Review

Verhoeven, du abartiges Genie!

In Zeiten wo jeder Selfmade-Kritiker im Internet seinen Senf zu jeglicher Art von "Kunst" geben kann, gibt es zu absolut jedem Film eine Einschätzung von "miesester Film evaaa" bis "meisterhaftes Meisterwerk". Ein Film kann heutzutage also kaum noch falsch kritisiert werden von einer "Allgemeinheit", da immer absolut jede Meinung existiert & abgedeckt wird. Vor 20 Jahren war das allerdings noch anders. Wurde ein Film von den führenden (Zeitungs-)Kritikern der noch nicht so großen Welt zerrissen, dann war sein Ruf & oft auch sein Erfolg, erstmal dahin. Das aber auch die besten Kritiker mal reihenweise falsch liegen können, hat Paul Verhoevens "Showgirls" mit der Zeit eindrucksvoll bewiesen. Einst Schund erster Güte, höchstens gut für schlechte Witze, Wixvorlagen oder Trinkspiele, mittlerweile zu einem der größten Kultfilme aufsteigend, mit regelmäßigen, vollen Kinos in Hollywood & anderen Mekkas des fragwürdigen Geschmacks. So kann es gehen bzw. konnte es gehen - mittlerweile scheint mir ein solch extremer Werdegang From Zero to Hero fast undenkbar. 

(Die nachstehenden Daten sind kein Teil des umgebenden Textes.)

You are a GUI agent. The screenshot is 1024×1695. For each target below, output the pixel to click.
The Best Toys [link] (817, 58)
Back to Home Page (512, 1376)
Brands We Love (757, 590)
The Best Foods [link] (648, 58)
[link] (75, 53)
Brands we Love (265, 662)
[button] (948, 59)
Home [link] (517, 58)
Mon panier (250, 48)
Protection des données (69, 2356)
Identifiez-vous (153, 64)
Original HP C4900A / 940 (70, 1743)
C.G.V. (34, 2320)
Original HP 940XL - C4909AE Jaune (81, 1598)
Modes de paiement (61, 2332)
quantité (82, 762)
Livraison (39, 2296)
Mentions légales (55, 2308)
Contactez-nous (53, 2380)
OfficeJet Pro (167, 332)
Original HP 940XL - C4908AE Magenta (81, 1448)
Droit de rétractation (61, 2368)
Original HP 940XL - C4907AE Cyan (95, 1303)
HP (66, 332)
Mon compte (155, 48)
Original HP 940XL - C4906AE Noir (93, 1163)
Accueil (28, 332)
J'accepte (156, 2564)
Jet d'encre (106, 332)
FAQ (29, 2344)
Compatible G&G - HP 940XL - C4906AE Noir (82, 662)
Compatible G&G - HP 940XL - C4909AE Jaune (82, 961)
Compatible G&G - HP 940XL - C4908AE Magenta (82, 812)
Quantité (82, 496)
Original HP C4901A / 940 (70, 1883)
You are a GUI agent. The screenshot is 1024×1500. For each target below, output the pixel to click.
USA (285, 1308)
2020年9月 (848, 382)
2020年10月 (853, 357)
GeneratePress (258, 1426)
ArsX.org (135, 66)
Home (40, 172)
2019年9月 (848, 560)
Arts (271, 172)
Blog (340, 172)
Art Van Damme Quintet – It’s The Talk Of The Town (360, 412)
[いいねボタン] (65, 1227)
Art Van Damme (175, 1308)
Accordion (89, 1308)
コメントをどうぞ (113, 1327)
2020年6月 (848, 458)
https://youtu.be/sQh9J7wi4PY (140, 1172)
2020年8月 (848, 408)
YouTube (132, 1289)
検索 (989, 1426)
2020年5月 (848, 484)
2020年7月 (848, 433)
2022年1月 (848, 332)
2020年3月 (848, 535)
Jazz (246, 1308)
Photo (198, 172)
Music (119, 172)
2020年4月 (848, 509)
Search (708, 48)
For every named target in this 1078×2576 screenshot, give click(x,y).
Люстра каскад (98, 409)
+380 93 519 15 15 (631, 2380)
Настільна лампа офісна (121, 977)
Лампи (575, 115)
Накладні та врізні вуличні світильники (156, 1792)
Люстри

Die Geschichte der jungen Nomi, die nach Las Vegas kommt & dort das glitzernd-perverse Showgeschäft durchwirbelt, meist nackt, gehört für mich zu den heftigsten Tragpfeilern des 90er-Jahre-Kinos, ist nicht viel schlechter als Verhoevens beliebt-bekanntere größeren Werke & gehört in jedes Kultfilmbuch. Das sind grosse Worte für einen "So bad it's good"-Film - aber ich glaube, ich habe genug Argumente diese gewagte These zu stützen. Denn ich bin fest davon überzeugt, dass Verhoeven vom extrem zitierfähigem Writing bis zur maßlos kitschigen Inszenierung, alles genau so geplant hat, dass es eben so mies, so seltsam, so unberechenbar wirkt. Genauso wie "Starship Troopers" für das recht flache Publikum der 90er zu hoch war, schoss auch "Showgirls" einfach weit über 99% der Köpfe. Mit voller Absicht, mit vollster Berechnung, mit vollsten Brüsten. Ich würde sogar so weit gehen, und behaupten, dass Verhoeven & sein Werk so teuflisch, meta & schlau sind, dass sie ihre Hauptdarstellerin Elizabeth Berkley, ähnlich zu ihrer Rolle, im Unwissen über die wahren Absichten & Spielweisen des Films & der Figur ließen. Ihr Overacting & seltsames Spiel ist so bemitleidenswert & fast wie ein Autounfall - man kann nicht wegsehen. Sowohl sie als auch Nomi sind wilde Spielbälle einer kranken Gesellschaft & Fabrik der Alpträume. Das ganze Gebilde wirkt auf mich wie ein "Black Swan" in Glitzer, in nackig, in trashig. Und daher fast noch genialer. Es geht um Ruhm, nackte Haut ohne Erotik, um fragwürdige Schauwerte, verfaulte Menschlichkeit & schlechten Geschmack, um Gier, Ehrgeiz & Bösartigkeit in vielfältigster Form.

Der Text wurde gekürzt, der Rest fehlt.